WASHINGTON — Democrat-friendly Hawaii is one of the bluest states in the union, and one of six states represented by a single party in Congress.

Like Hawaii, Delaware and Rhode Island are represented only by Democrats. Wyoming, Idaho and Kansas are represented by only Republicans.

Between January and August of this year, Hawaii’s four congressional delegates had hundreds of opportunities to vote on matters that affect Hawaii and the rest of the country. We looked at every measure — 691 votes in the House and 123 in the Senate — to get a better sense of what one-party dominance means for Hawaii. (Read a related coverage about how Hawaii delegates’ voting records differed in the House and in the Senate.)

Some of the things we learned about the delegation from the combined 1,628 times they were asked to cast a roll call vote since January:

  • Out of 814 possible votes, there were 103 times — including the instances in which a representative or senator abstained from voting — that Hawaii delegates did not make the same decision.

  • Congresswoman Mazie Hirono abstained from the most votes.

  • Congresswoman Colleen Hanabusa crosses the aisle to vote with the Republican majority instead of the Democratic majority more often than her colleagues, but she votes with Democrats 95 percent of the time.

Hirono abstained from voting 23 times; Sen. Daniel Inouye abstained from voting nine times; Hanabusa abstained from voting six times; Sen. Daniel Akaka abstained from voting six times.

The Senate took far fewer roll call votes. By percentage, Inouye opted out of 7 percent of votes; Akaka opted out of 5 percent of votes; Hirono opted out of 3 percent of votes; Hanabusa opted out of 1 percent of votes.

Split on Controversial Issues

Hawaii’s delegation disagrees on patent reform and decisions related to the military. It makes sense to see Hawaii’s representatives split on issues that are also controversial among members of Congress as a whole.

For example, Hanabusa voted in support of a slew of measures related to defense appropriations, which Hirono voted against. Hanabusa voted against the U.S. military’s role in Libya, but Hirono backed President Barack Obama’s decision to involve the U.S.

Akaka voted against extending controversial provisions in the Patriot Act, while Inouye voted to extend them.

More votes related to overhauling the U.S. patent system will occur when the congressional recess ends next month.

Crossing the Aisle

Hanabusa crosses the aisle to vote with a Republican majority instead of a Democratic majority more often than Hirono. The House clerk breaks down votes by party, so Civil Beat was able to examine each vote and determine that Hanabusa votes with a Democratic majority 95 percent of the time. Hirono votes with a Democratic majority 98 percent of the time. Those percentages represent the congresswomen’s “party unity” scores.

The way that the Senate records votes does not include a breakdown by party, but The Washington Post gave both Inouye and Akaka party unity scores of 97 percent.

It’s important to point out that the newspaper differed from Civil Beat in the “party unity” scores it found for Hanabusa and Hirono, giving them each 94 percent. It may have treated abstention differently — Civil Beat devised the percentages out of the total possible 691 roll call votes — or looked at a shorter time period.
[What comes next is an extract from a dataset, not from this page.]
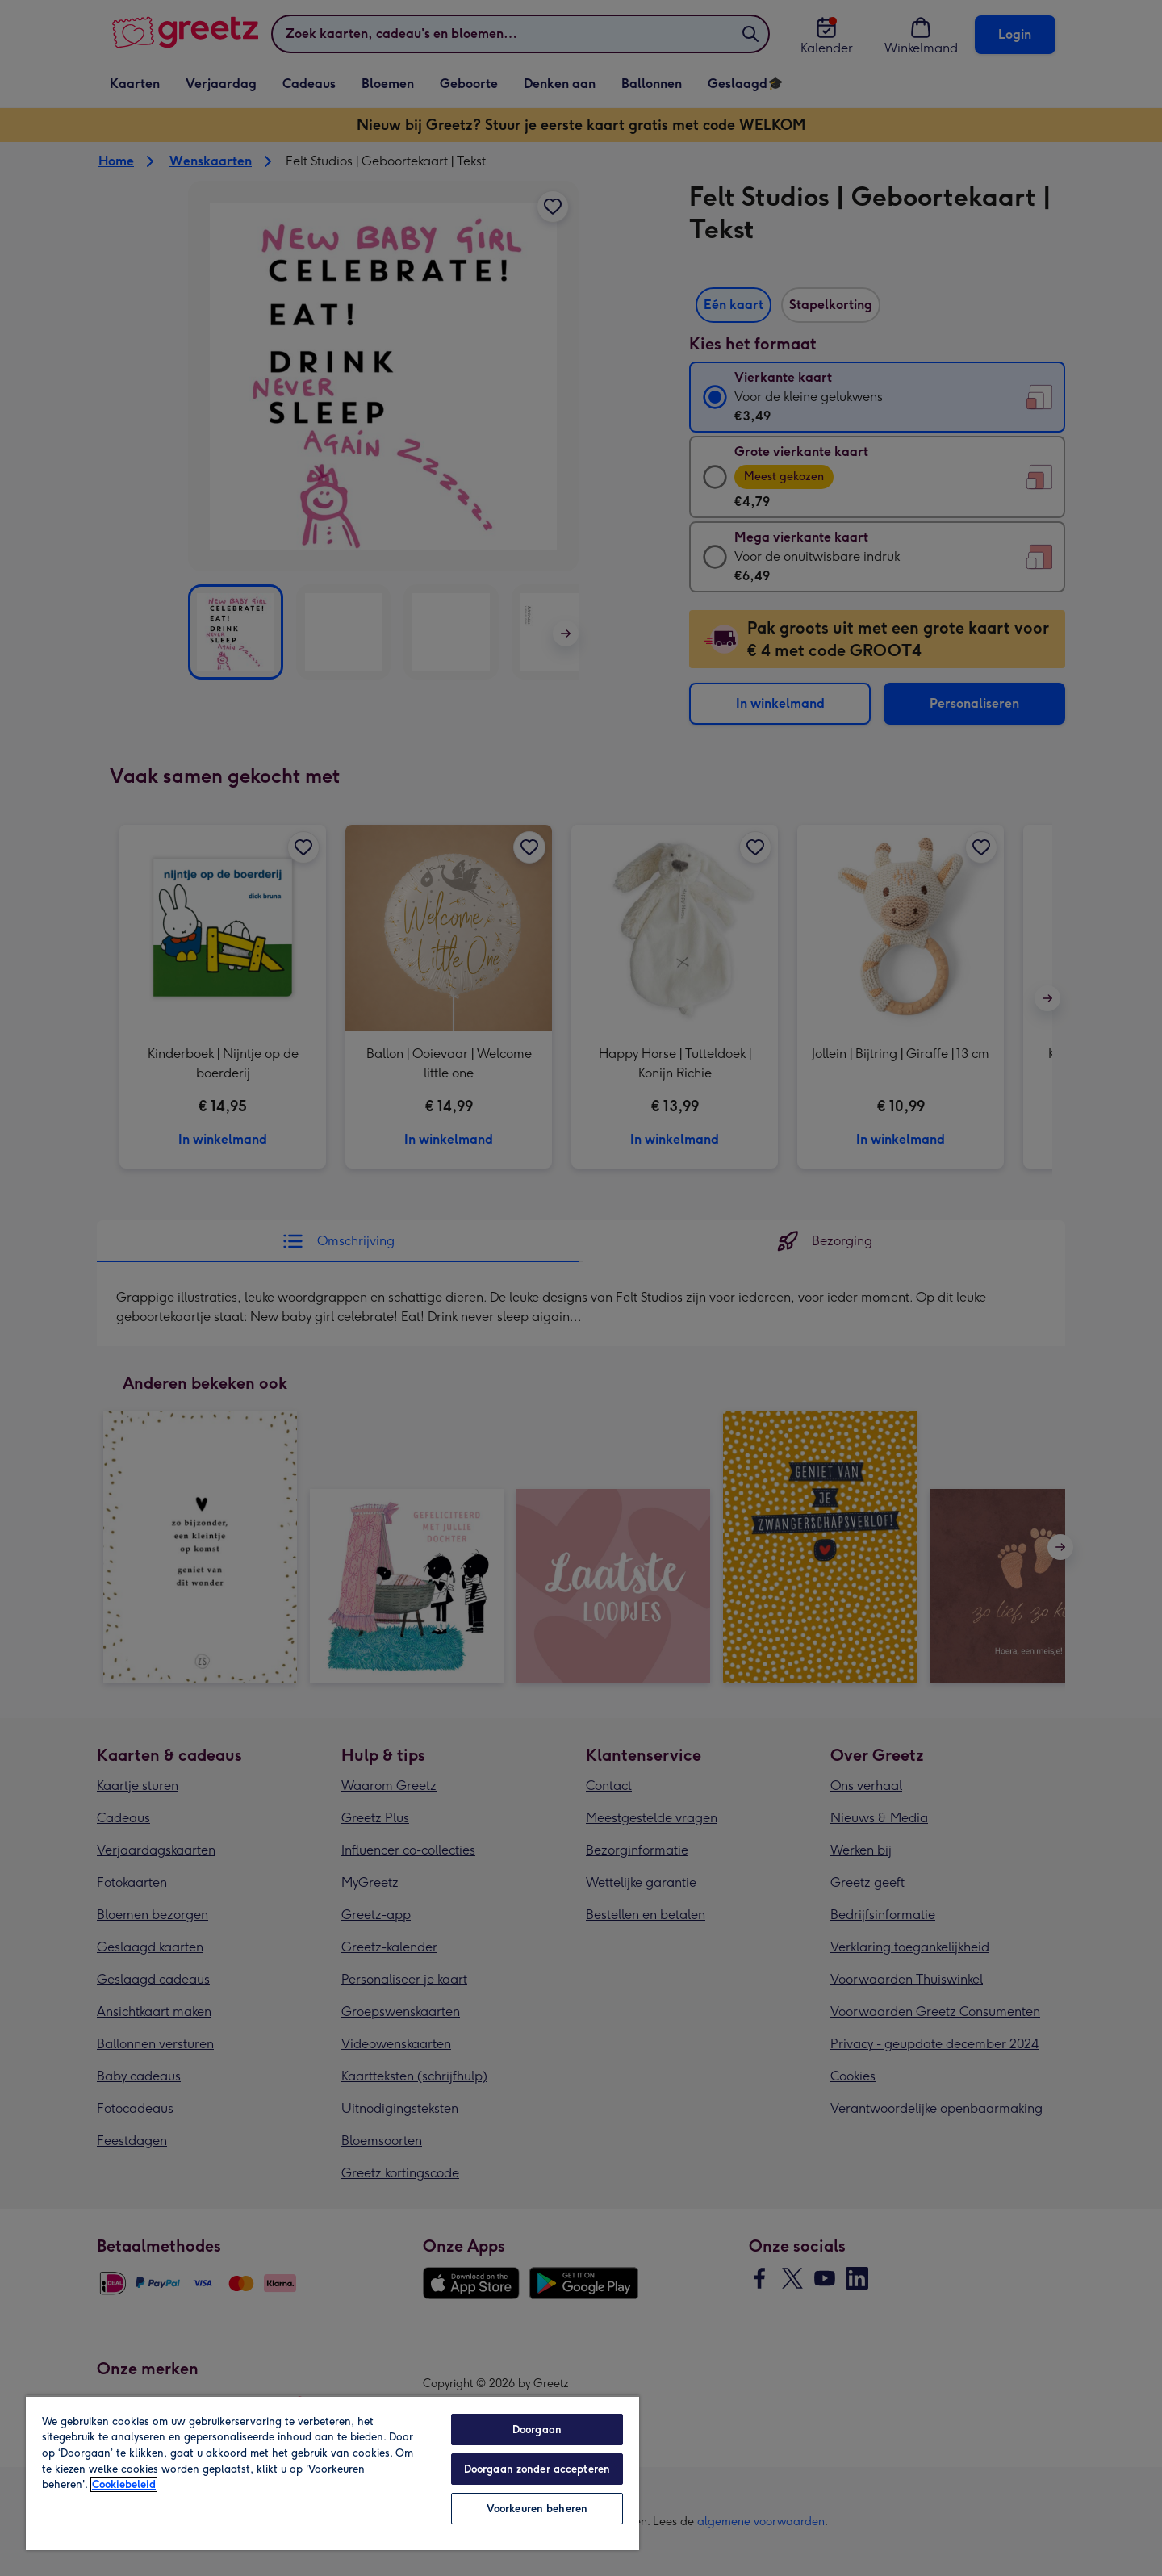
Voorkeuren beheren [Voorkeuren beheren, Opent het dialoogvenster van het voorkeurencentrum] (537, 2509)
More often than her colleagues, Hirono votes against the majorities of both parties. There were more than two dozen times that the majorities of both parties voted one way, and Hirono voted the other.

In contrast, for Hanabusa, there were four occasions when the majorities of both parties voted one way and she voted the other.

An example of a time when both Hanabusa and Hirono voted against the majorities of both parties was on passage of a continuing appropriations bill. Both of Hawaii’s congresswomen voted against the measure — along with 83 other Democrats and six Republicans — but it passed 335 – 91.